→ EXERCISE A
In the agro-food study text, which sector is described as a potential source of inputs for the agro-industry?

begin TEXT EXTRACT

In light of the local, regional and global changes the various economic sectors are facing challenges mainly in terms of competition at both local and foreign market levels. The industrial sector is one of the major sectors concerned with these challenges, and hence needs frequent reformation plans to keep up with the rapid changes affecting the world economy. The study elaborates on evaluating the comparative and competitive advantages of the agro-food sector in Lebanon relative to selected regional countries, and analyzes the conditions of the agricultural sector, being a potential source of inputs for the agro-industry.

end TEXT EXTRACT

→ EXERCISE B
Please duplicate the records, starting at the line that contains "Task: Click into the Beschreibung text field" and ending at the last line of the records.

begin INPUT ROWS

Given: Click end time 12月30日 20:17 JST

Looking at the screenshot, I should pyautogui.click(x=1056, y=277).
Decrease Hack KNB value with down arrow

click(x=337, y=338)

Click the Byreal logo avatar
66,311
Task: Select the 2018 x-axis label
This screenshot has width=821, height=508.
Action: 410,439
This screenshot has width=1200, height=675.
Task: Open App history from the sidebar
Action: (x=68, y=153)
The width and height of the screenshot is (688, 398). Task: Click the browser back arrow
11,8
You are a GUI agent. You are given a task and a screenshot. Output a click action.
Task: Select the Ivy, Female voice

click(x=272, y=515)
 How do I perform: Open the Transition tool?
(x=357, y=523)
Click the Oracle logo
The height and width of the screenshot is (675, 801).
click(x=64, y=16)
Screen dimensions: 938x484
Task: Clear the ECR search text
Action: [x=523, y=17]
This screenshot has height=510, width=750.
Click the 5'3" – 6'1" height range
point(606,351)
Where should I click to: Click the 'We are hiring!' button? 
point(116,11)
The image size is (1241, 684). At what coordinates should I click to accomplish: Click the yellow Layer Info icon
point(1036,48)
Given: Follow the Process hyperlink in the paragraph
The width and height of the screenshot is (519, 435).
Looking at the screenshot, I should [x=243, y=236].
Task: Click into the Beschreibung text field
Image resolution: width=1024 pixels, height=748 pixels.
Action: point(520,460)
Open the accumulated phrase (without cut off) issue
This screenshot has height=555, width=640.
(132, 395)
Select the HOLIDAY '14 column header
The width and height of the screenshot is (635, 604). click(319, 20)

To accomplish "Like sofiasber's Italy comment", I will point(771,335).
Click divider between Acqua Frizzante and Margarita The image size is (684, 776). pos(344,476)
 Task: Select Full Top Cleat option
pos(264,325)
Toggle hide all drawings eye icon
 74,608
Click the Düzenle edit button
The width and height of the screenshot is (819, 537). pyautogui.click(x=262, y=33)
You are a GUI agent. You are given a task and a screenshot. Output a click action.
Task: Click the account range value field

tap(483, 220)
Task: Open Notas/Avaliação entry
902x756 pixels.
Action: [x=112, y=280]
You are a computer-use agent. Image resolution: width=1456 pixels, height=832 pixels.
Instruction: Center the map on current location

end INPUT ROWS

→ TASK OUTPUT A
The agricultural sector.

→ TASK OUTPUT B
Task: Click into the Beschreibung text field
Image resolution: width=1024 pixels, height=748 pixels.
Action: point(520,460)
Open the accumulated phrase (without cut off) issue
This screenshot has height=555, width=640.
(132, 395)
Select the HOLIDAY '14 column header
The width and height of the screenshot is (635, 604). click(319, 20)

To accomplish "Like sofiasber's Italy comment", I will point(771,335).
Click divider between Acqua Frizzante and Margarita The image size is (684, 776). pos(344,476)
 Task: Select Full Top Cleat option
pos(264,325)
Toggle hide all drawings eye icon
 74,608
Click the Düzenle edit button
The width and height of the screenshot is (819, 537). pyautogui.click(x=262, y=33)
You are a GUI agent. You are given a task and a screenshot. Output a click action.
Task: Click the account range value field

tap(483, 220)
Task: Open Notas/Avaliação entry
902x756 pixels.
Action: [x=112, y=280]
You are a computer-use agent. Image resolution: width=1456 pixels, height=832 pixels.
Instruction: Center the map on current location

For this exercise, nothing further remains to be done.